The act of April 2, 1890, has been before the Supreme Court of Ohio at least three times (Railroad Co. v. Margrat, 51 Ohio St. 130, 37 N. E. 11; Railroad Co. v. Erick, 51 Ohio St. 146, 37 N. E. 128; Railway Co. v. Shanower, 70 Ohio St. 166, 71 N. E. 279); and before this court twice (Railroad Co. v. Camp, 65 Fed. 952, 13 C. C. A. 233, 243; Peirce v. Van Dusen, 78 Fed. 693, 24 C. C. A. 280). In all these cases, except that of Peirce v. Van Dusen, the constitutionality of the act was *688assumed and its construction alone considered. In that case the court passed upon the constitutionality of the act, but only the first clause of section 3 was involved. As to that, Mr. Justice Harlan, who delivered the opinion of the court, said (page 291, 24 C. C. A., page 704, 78 Fed.):

“We think it clear that the Ohio statute is not obnoxious to the constitutional provision requiring all laws of a general nature to have a uniform operation throughout the state. As it applies to all railroad, corporations operating railroads within the state, it is, within the meaning of the state Constitution, general in its nature; and, as it applies to all of a given class of railroad employes, it operates uniformly throughout the state.”
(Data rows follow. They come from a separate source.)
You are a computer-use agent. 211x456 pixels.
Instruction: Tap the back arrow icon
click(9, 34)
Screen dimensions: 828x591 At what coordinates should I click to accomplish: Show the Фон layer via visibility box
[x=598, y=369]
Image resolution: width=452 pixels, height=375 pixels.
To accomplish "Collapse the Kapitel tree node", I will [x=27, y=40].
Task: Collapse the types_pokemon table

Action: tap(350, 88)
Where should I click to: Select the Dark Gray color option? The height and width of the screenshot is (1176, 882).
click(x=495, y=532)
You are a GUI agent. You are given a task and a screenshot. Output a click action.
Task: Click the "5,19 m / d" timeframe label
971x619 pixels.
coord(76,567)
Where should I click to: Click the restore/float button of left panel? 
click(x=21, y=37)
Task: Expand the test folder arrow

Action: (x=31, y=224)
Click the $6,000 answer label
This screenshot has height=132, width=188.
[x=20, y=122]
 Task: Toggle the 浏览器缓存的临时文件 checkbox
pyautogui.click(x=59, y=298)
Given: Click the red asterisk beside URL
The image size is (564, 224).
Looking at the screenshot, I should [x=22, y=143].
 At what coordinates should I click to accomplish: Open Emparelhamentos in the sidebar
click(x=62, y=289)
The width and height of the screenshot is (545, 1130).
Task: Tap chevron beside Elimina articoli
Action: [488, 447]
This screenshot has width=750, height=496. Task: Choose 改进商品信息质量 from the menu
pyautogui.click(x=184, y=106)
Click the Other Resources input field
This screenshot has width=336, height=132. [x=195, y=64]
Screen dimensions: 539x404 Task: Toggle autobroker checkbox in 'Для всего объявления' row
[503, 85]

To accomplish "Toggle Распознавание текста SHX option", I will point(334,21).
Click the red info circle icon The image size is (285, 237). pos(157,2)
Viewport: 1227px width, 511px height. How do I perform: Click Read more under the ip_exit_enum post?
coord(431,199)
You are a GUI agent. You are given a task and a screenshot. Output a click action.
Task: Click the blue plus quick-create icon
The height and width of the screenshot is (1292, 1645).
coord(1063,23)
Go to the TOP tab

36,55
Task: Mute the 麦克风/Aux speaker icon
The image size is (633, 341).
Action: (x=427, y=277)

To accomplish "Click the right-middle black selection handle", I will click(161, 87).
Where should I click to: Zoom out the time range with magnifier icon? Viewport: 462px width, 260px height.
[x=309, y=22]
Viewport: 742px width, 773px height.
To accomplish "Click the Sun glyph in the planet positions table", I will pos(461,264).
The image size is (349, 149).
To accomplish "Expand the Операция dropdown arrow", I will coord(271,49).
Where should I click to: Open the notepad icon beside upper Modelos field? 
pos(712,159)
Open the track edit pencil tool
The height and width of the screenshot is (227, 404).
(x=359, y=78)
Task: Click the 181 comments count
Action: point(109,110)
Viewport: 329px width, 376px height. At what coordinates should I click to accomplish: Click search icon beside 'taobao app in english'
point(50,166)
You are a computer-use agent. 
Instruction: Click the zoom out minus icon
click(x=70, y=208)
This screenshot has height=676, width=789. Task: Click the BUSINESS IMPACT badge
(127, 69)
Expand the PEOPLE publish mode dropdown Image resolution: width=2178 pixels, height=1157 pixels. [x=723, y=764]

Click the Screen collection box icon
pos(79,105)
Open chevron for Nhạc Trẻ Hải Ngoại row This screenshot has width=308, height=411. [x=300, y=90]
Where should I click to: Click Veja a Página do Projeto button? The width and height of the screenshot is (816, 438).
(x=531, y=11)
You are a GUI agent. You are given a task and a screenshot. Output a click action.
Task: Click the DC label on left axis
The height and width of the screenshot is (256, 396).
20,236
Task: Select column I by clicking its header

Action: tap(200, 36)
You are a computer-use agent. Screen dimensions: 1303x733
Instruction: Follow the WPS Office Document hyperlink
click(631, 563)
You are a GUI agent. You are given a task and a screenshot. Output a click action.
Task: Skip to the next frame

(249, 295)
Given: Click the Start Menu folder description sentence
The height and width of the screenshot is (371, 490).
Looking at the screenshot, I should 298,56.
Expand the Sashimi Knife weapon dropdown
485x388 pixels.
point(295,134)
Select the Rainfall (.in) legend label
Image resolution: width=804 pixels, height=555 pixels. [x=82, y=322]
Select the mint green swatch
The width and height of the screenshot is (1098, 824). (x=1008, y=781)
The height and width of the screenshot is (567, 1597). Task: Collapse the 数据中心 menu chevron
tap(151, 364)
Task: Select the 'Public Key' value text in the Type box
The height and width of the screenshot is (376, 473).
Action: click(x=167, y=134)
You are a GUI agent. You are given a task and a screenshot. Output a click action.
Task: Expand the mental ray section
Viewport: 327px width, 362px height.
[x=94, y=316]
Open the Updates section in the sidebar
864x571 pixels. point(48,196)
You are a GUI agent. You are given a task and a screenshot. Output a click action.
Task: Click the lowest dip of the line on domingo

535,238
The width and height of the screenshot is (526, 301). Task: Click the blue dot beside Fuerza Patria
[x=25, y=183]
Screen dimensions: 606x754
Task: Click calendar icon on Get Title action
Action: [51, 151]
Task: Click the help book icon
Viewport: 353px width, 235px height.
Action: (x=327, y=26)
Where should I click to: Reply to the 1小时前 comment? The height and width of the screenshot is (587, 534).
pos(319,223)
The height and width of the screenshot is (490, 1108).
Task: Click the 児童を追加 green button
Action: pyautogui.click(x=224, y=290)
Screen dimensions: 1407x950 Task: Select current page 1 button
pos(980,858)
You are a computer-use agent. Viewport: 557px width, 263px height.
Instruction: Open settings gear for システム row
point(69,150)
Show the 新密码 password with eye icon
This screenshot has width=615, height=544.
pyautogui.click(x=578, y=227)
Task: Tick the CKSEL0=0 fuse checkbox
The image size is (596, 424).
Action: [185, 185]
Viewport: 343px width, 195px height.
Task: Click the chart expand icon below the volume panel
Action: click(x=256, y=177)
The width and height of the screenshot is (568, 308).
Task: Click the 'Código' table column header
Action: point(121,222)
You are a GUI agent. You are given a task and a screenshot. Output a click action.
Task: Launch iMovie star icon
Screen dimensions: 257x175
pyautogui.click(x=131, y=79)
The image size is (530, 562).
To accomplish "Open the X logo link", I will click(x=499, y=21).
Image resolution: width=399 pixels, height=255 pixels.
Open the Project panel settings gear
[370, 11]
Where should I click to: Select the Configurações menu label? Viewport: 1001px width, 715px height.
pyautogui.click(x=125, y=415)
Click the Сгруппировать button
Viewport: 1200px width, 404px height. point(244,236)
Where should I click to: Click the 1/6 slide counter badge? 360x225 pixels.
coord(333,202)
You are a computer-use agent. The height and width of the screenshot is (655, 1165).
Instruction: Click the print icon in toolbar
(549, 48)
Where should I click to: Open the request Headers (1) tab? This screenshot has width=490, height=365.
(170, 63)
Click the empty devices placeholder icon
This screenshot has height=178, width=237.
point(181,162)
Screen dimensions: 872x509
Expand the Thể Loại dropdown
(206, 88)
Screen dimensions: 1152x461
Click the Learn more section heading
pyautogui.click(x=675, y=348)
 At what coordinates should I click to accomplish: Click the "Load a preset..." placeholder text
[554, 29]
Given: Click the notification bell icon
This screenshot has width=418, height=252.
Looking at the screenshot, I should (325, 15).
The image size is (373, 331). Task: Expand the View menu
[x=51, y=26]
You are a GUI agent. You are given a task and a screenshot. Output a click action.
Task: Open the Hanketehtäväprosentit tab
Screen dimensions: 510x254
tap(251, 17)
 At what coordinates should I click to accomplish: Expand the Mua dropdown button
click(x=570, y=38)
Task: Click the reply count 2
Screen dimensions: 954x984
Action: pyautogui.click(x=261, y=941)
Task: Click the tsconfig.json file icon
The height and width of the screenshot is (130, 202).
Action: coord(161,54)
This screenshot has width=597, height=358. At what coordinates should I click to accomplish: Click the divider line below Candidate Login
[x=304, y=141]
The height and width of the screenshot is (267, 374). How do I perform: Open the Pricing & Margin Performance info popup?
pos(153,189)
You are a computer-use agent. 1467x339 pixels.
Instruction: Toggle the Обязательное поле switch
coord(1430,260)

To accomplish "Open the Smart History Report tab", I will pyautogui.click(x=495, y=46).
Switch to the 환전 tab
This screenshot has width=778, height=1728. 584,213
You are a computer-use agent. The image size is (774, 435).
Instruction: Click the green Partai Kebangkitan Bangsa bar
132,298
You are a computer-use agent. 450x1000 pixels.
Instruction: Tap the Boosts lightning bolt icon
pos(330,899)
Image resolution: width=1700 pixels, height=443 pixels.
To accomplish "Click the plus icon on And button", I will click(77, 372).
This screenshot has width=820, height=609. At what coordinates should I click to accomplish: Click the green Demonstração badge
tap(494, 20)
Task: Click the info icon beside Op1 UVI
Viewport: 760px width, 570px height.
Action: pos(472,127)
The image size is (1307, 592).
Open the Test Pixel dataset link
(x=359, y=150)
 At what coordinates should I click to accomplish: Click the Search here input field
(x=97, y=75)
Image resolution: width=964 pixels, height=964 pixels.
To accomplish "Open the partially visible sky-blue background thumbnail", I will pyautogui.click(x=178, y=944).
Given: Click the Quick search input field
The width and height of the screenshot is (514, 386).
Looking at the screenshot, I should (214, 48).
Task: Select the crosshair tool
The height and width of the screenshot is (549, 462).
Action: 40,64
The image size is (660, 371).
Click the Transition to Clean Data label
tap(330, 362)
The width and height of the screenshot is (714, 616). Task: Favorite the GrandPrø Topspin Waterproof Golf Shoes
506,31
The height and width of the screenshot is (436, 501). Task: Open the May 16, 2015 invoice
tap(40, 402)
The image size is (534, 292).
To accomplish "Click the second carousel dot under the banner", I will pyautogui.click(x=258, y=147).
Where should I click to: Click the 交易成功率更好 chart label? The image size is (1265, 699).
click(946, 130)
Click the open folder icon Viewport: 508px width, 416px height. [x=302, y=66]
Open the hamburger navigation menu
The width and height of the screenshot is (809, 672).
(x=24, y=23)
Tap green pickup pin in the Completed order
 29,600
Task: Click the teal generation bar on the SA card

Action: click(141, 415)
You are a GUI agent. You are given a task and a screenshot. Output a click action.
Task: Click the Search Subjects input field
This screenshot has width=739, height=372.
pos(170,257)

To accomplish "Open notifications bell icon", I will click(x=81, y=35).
By the inferior courts of the state the act has been held unconstitutional by the court of common pleas of Ashtabula county, in Maltby v. Railroad Co., 13 Ohio Dec. 280, and by the court of common pleas of Rucas county, in Froelich v. Railroad Co., 13 Ohio Dec. 107; and constitutional by the court of common pleas of Huron county, in Roe v. Railroad Co., 13 Ohio Dec. 260 (affirmed by the circuit court of the Sixth District, 25 Ohio Cir. Ct. R. 628); by the circuit court of the same circuit (overruling the common pleas of Rucas county), in Froelich v. Railway Co., 24 Ohio Cir. Ct. R. 359; and by the circuit court of the Fifth Circuit, in Railway Co. v. Hottman, 25 Ohio Cir. Ct. R. 140. It will be observed that the decided weight of authority is on the side of the constitutionality of the law.

Believing that the Regislature had valid and substantial reasons for extending the Ohio “law of superiors,” and that the decided weight of authority in the state is in favor of the constitutionality of the law, we hold that the provisions of section 3 involved in this case do not violate the Constitution of Ohio. Whether the law is open to just criticism as a piece of legislation is of course a matter upon which we can express no opinion. As was said by Judge Burket in Probasco v. Raine, Auditor, 50 Ohio St. 378, 390, 34 N. E. 536:

“The validity of an act passed by the Legislature must be tested alone by the Constitution; the courts have no right or power to nullify a statute upon the ground that it is against natural justice or public policy.”

The statute being a valid one, it should have been treated by the court below as applicable in the case presented. Peirce v. Van Dusen, 78 Fed. 693, 24 C. C. A. 230, 284.

The judgment of the lower court is reversed, and the case remanded for proceedings not inconsistent with this opinion.